También han surgido nuevas actividades económicas, consecuencia natural de los primeros pasos de Palma hacia la prosperidad. Aquella primavera en que El Cordobés se puso su primer traje de luces, no había en Palma del Río un solo poste de gasolina. Actualmente hay más de diez. En 1936, el parque automovilístico de la población se componía de dos taxis y un puñado de coches; hoy tiene mil motocicletas y velomotores, mil quinientos coches de turismo y cuatrocientos camiones. En 1958, el principal comercio de motos de la población vendió una máquina; el año pasado, vendió doscientas.

El pueblo que presenció la cornada de
Impulsivo
a El Cordobés en menos de doce aparatos de televisión, tiene ahora dos mil antenas invadiendo los dominios de las aves que anidan en sus tejados. La choza más pobre de Palma disfruta ahora de un aparato doméstico desconocido una generación atrás: la plancha eléctrica, que ha desterrado las viejas planchas de hierro calentadas en el fogón de la cocina. Los cochecitos infantiles, quince años ha privilegio de los ricos, llenan ahora las calles del pueblo. En invierno, los palmeños siguen sentándose alrededor de los braseros de sus mesas camilla; pero ahora es a menudo una estufa eléctrica la que arde debajo de la manta de la mesa para que los habitantes de la casa se calienten las manos y los pies. Rara es la muchacha de Palma que no tenga un armario ropero, una mesa y un juego de sillas para aportar como dote al matrimonio. Y, como símbolo de su naciente prosperidad, Palma tiene ahora tiendas de juguetes. En sus escaparates, se exhibe un objeto de lujo, un juguete que vale lo que ganaba el padre de Manuel Benítez en ciento cincuenta días de trabajo: una muñeca que llora y cierra los ojos; cuesta dos mil pesetas.

Todavía no puede decirse que los frutos de este cambio hayan convertido en paraíso la tierra cruel que obligó a Manuel Benítez, y a muchos otros antes que a él, a buscar la salvación plantándose ante los pitones de un toro. Relativamente, Palma ha prosperado mucho en dos décadas. Pero Palma salió casi de la nada, y la distancia que la separa de sus vecinos del norte de España sigue siendo muy considerable.

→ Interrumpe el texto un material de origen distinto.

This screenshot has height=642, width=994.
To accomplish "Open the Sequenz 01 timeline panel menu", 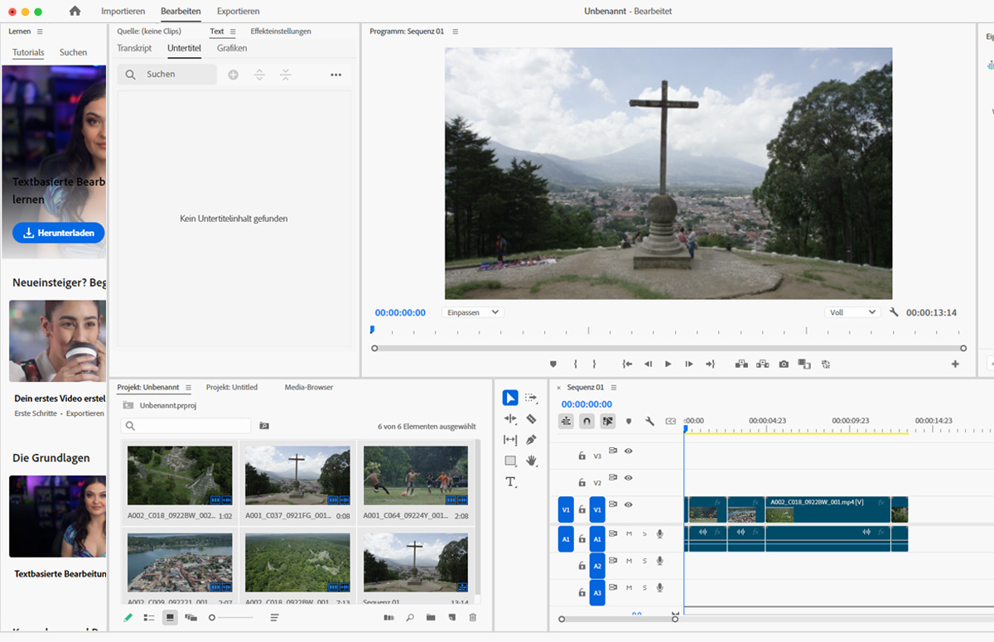I will [614, 388].
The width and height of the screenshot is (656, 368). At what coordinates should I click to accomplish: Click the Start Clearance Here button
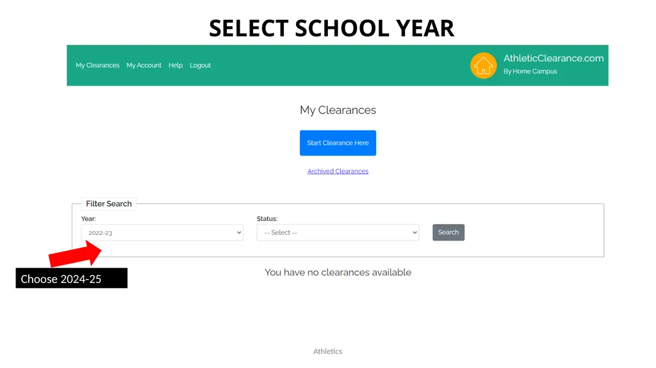[338, 143]
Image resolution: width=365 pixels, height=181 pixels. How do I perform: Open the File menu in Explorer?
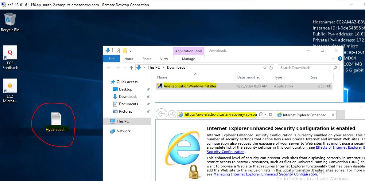[111, 59]
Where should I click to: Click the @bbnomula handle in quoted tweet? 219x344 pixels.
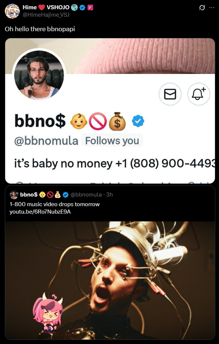pyautogui.click(x=87, y=195)
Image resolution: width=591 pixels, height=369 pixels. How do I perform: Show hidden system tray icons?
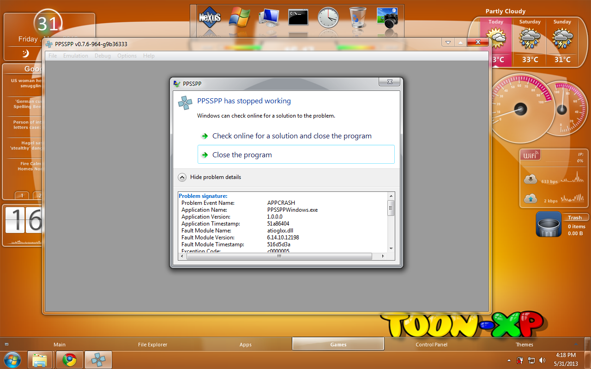[509, 360]
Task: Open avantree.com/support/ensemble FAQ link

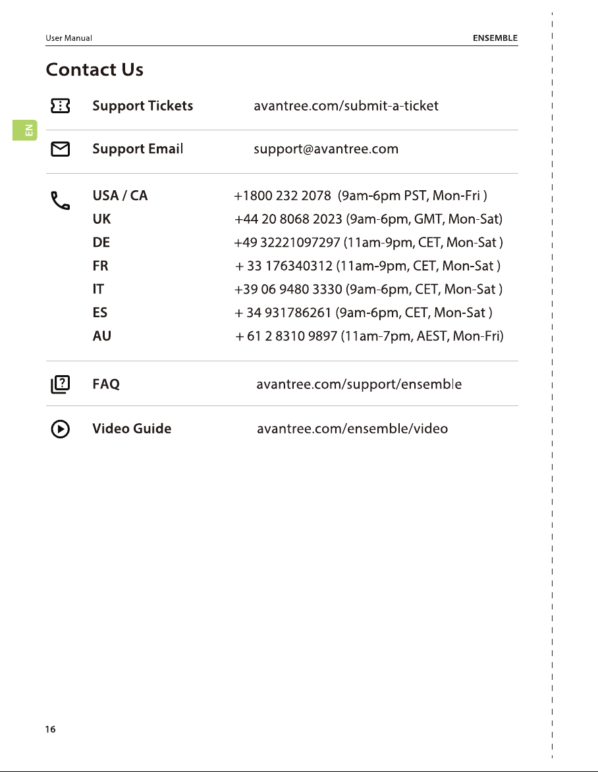Action: click(359, 384)
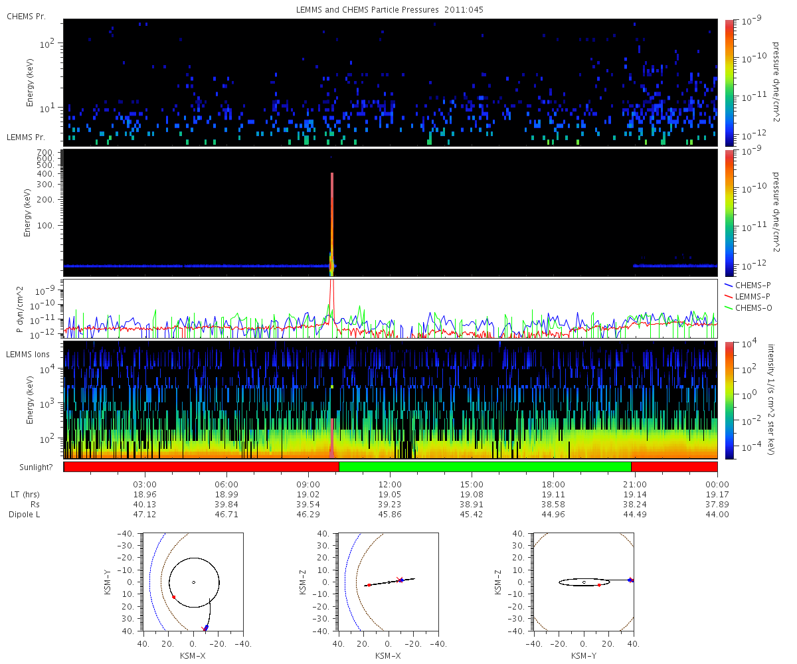This screenshot has width=797, height=664.
Task: Click the KSM-Y vs KSM-Z orbit plot
Action: tap(584, 582)
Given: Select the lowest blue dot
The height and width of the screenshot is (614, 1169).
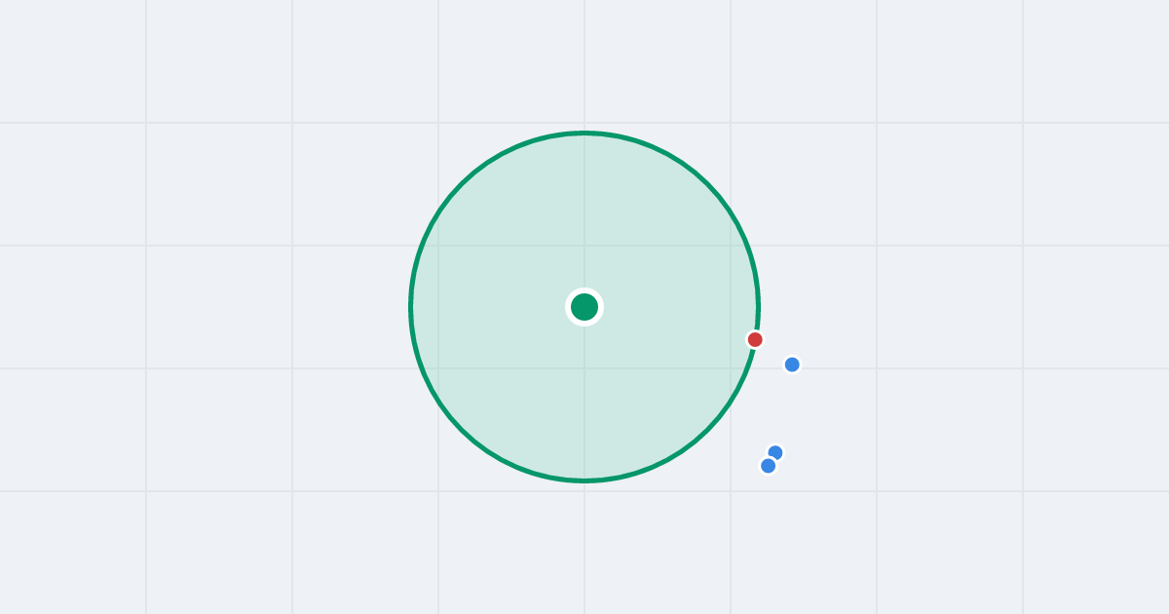Looking at the screenshot, I should click(769, 466).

Todavía hay pobreza en Palma del Río; todavía existen cuchitriles, dentro del recinto de sus murallas moriscas, cuyos moradores saben lo que es el hambre. Pero hay mucha menos pobreza que cuando Manuel Benítez robaba naranjas para alimentar a su familia, y poco a poco van desapareciendo los antros de miseria de donde salieron los Belmonte, los Manolete y los Cordobés.

Los cambios experimentados por Palma desde aquel día en que Manuel Benítez se dirigió avergonzado a la estación son un débil reflejo de la transformación gigantesca producida en toda España en el mismo período.

Un helado viento invernal barrió la triste llanura de Castilla. Las aves migratorias volaron hacia el Sur bajo un cielo cubierto de nubes de nieve. La riada de coches de los millones de turistas del año había vuelto a cruzar los Pirineos dejando detrás de ellos millones de pesetas y el recuerdo de un paraíso tostado por el sol. El invierno había vaciado España.

Un extraño silencio y una extraña soledad envolvieron las torres de cemento de las plazas donde unos hombres gallardos y en traje de luces se habían pasado una temporada al sol, matando toros de distinto pelaje ante ruidosas muchedumbres. La fiesta brava, como el resto de la industria turística española, se había echado a descansar, haciendo tiempo para una nueva temporada.

Y, sin embargo, en las frías carreteras de Castilla, en los techos batidos por el viento de los bamboleantes vehículos de transporte, una horda de harapientos maletillas convergían hacia el recinto de ladrillos de la segunda plaza de toros de Madrid, para reunirse en un congreso extraordinario, el congreso de los maletillas de España. Llegaron cien, doscientos, mil. Su edad oscilaba entre los catorce y los cuarenta y dos años; había enanos y gigantes, soberbios atletas y casi tullidos. Llevaban apodos tan chocantes como Platanito, El Faraón gitano y El Desesperado. Pero tenían una cosa en común: eran pobres, desesperadamente pobres. Por cada muchacho de Barcelona, había diez de Andalucía; por cada bilbaíno, una docena de extremeños.